====== Provided entries ======
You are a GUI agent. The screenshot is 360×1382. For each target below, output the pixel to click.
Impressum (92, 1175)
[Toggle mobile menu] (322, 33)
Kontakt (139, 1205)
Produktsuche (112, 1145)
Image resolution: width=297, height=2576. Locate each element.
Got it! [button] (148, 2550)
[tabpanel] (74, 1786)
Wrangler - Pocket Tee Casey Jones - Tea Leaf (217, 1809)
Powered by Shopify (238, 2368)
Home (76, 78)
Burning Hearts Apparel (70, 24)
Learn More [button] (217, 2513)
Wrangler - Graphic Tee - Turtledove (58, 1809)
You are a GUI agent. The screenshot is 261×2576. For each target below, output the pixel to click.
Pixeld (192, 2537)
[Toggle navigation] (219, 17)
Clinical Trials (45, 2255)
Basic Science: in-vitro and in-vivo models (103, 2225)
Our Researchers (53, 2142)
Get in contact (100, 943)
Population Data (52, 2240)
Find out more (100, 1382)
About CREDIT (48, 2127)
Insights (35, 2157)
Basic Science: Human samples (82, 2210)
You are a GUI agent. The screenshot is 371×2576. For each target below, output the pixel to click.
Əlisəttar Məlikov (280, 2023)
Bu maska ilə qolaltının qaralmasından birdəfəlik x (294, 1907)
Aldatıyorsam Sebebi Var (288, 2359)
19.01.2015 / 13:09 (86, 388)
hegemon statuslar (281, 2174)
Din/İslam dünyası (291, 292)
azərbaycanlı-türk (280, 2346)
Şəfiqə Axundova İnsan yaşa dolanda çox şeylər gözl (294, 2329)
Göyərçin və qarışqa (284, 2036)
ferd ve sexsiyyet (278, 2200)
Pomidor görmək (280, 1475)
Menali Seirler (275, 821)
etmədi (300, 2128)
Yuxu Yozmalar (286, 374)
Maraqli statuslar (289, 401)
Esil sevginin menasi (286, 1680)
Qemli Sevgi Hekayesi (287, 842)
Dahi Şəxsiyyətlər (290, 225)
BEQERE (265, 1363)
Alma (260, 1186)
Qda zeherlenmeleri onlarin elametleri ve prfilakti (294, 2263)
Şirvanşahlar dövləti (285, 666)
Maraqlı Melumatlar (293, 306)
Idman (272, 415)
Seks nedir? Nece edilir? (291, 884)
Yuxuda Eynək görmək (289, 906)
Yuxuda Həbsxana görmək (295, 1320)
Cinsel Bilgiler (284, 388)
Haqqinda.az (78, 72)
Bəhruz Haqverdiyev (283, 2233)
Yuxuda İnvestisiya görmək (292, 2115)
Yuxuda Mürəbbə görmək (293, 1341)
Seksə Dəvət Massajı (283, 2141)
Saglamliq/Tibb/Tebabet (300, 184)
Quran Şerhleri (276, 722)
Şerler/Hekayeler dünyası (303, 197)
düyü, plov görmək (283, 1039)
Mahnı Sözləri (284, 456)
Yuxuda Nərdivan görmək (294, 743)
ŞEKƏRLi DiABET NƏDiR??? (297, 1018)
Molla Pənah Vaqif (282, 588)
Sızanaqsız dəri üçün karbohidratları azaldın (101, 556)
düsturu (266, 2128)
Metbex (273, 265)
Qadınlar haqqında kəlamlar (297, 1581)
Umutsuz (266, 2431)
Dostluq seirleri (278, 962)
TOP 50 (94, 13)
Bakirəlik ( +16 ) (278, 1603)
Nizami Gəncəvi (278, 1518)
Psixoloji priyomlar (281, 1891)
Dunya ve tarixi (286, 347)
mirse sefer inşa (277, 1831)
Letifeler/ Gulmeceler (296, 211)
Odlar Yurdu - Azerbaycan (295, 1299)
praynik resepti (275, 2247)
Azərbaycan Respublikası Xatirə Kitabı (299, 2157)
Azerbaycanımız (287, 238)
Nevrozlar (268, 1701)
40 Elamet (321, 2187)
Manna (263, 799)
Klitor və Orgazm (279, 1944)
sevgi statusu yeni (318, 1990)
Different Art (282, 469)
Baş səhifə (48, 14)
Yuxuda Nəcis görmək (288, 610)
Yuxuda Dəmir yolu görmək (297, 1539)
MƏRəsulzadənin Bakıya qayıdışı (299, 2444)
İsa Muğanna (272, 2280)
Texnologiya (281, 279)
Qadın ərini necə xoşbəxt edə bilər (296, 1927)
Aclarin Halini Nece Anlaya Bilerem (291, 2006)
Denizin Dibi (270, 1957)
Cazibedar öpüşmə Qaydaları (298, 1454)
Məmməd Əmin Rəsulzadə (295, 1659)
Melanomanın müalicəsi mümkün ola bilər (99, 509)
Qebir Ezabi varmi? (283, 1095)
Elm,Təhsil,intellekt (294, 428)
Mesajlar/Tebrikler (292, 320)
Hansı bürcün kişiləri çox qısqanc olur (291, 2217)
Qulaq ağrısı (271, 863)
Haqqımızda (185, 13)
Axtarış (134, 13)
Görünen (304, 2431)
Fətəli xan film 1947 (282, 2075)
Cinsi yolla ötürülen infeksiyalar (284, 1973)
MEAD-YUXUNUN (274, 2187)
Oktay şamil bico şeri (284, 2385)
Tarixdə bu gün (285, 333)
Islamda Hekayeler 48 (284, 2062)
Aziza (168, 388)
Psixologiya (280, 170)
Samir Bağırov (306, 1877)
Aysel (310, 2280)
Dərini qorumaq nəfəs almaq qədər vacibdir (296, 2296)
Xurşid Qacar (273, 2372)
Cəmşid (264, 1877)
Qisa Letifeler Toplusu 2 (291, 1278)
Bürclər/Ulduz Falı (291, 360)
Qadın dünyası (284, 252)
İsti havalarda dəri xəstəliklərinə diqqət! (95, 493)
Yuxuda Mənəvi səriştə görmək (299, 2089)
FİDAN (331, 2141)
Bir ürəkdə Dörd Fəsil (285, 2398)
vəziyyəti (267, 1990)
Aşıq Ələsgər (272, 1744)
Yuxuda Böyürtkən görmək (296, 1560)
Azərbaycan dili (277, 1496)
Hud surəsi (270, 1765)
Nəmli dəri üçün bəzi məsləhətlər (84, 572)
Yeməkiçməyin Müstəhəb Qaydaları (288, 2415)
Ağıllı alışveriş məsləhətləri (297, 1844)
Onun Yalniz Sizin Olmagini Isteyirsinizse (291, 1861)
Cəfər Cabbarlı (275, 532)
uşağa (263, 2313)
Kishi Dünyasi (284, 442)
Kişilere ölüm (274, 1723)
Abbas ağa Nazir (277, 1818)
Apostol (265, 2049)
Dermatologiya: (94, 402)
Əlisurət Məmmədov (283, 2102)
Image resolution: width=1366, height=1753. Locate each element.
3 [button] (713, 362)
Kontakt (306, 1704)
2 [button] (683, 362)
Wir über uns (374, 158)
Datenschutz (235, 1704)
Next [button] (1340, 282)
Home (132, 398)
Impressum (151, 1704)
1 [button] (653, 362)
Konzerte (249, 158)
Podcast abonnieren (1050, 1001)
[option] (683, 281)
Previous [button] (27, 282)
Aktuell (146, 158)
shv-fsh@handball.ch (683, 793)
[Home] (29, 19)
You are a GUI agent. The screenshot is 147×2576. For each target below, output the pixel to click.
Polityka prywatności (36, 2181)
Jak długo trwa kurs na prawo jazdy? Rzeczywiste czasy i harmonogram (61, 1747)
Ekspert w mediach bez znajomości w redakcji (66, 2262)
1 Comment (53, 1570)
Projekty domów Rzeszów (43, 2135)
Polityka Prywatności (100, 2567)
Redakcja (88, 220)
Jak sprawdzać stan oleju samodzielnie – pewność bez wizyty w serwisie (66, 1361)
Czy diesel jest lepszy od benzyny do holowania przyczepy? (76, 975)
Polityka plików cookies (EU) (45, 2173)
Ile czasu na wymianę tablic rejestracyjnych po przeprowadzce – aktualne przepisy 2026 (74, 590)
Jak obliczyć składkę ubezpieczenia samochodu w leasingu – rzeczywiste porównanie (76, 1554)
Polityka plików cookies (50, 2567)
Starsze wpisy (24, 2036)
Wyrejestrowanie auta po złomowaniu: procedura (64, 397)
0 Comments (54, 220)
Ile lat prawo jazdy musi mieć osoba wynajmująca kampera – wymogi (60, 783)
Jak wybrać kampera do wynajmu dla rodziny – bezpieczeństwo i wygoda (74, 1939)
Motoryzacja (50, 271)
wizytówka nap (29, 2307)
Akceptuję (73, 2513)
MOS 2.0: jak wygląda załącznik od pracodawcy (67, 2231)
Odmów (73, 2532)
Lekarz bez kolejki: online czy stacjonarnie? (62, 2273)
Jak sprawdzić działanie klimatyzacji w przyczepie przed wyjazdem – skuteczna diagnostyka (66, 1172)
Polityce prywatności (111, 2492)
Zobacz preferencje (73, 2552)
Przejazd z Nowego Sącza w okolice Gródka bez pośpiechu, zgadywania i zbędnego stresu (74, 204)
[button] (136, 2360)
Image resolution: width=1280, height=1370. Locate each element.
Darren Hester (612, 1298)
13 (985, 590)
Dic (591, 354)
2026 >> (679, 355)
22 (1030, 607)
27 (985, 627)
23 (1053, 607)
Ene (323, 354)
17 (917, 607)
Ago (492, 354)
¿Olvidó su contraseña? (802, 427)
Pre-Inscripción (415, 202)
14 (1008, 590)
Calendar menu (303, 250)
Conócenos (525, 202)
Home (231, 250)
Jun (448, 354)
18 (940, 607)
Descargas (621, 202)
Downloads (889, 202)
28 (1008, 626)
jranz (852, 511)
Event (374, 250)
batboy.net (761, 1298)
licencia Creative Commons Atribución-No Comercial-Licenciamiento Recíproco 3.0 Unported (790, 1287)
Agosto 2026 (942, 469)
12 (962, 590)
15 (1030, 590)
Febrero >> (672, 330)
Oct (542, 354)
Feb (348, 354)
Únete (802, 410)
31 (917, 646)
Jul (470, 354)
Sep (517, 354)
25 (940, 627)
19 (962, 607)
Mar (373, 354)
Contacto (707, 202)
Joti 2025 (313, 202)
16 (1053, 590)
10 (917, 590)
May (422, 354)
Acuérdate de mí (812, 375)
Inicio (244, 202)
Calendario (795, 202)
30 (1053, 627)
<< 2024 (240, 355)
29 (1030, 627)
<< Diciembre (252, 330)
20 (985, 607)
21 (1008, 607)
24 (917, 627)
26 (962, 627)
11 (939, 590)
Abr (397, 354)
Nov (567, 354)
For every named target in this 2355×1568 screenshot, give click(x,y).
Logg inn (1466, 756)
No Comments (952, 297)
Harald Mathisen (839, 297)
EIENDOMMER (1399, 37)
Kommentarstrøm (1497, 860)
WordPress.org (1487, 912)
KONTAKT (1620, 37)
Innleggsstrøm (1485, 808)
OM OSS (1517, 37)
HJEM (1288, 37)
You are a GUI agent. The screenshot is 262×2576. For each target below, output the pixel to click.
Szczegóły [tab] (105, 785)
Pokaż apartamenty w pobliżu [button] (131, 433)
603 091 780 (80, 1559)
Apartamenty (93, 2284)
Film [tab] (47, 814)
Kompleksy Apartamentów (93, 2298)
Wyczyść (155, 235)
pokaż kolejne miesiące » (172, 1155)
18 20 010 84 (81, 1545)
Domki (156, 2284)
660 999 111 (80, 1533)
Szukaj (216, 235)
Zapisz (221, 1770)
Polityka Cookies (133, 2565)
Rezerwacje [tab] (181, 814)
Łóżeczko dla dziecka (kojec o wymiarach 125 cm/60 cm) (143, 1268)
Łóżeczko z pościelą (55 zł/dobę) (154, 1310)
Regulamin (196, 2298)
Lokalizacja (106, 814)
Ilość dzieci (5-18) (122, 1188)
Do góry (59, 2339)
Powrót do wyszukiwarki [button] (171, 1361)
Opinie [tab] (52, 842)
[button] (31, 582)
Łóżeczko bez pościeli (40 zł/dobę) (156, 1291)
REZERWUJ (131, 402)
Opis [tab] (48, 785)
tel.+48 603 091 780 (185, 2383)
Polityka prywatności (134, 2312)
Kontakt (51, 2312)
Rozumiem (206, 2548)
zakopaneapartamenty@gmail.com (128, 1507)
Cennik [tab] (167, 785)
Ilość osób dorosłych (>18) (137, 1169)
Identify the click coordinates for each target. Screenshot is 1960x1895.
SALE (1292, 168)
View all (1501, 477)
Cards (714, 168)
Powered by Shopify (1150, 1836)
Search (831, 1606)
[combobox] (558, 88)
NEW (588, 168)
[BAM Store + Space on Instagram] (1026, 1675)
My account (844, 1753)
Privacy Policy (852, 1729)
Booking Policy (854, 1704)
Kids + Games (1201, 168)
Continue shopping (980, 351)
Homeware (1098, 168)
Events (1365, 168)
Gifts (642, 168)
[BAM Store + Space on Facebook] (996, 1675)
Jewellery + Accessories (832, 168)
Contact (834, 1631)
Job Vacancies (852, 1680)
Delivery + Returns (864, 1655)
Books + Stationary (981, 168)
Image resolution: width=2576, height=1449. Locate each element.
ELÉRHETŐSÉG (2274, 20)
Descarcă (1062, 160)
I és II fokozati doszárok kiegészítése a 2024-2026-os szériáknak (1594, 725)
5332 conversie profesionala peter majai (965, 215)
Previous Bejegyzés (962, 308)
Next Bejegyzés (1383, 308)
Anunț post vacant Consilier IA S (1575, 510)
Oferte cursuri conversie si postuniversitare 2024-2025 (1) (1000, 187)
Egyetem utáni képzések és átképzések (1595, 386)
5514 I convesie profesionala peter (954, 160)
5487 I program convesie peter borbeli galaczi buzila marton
======
When you come to the line containing "Qemli Sevgi Hekayesi (287, 842)", give it and stop; before that, repeat each line of the material exactly from the first one.

You are a GUI agent. The screenshot is 360×1382. For each target below, output the pixel to click.
Impressum (92, 1175)
[Toggle mobile menu] (322, 33)
Kontakt (139, 1205)
Produktsuche (112, 1145)
Image resolution: width=297, height=2576. Locate each element.
Got it! [button] (148, 2550)
[tabpanel] (74, 1786)
Wrangler - Pocket Tee Casey Jones - Tea Leaf (217, 1809)
Powered by Shopify (238, 2368)
Home (76, 78)
Burning Hearts Apparel (70, 24)
Learn More [button] (217, 2513)
Wrangler - Graphic Tee - Turtledove (58, 1809)
You are a GUI agent. The screenshot is 261×2576. For each target below, output the pixel to click.
Pixeld (192, 2537)
[Toggle navigation] (219, 17)
Clinical Trials (45, 2255)
Basic Science: in-vitro and in-vivo models (103, 2225)
Our Researchers (53, 2142)
Get in contact (100, 943)
Population Data (52, 2240)
Find out more (100, 1382)
About CREDIT (48, 2127)
Insights (35, 2157)
Basic Science: Human samples (82, 2210)
You are a GUI agent. The screenshot is 371×2576. For each target below, output the pixel to click.
Əlisəttar Məlikov (280, 2023)
Bu maska ilə qolaltının qaralmasından birdəfəlik x (294, 1907)
Aldatıyorsam Sebebi Var (288, 2359)
19.01.2015 / 13:09 (86, 388)
hegemon statuslar (281, 2174)
Din/İslam dünyası (291, 292)
azərbaycanlı-türk (280, 2346)
Şəfiqə Axundova İnsan yaşa dolanda çox şeylər gözl (294, 2329)
Göyərçin və qarışqa (284, 2036)
ferd ve sexsiyyet (278, 2200)
Pomidor görmək (280, 1475)
Menali Seirler (275, 821)
etmədi (300, 2128)
Yuxu Yozmalar (286, 374)
Maraqli statuslar (289, 401)
Esil sevginin menasi (286, 1680)
Qemli Sevgi Hekayesi (287, 842)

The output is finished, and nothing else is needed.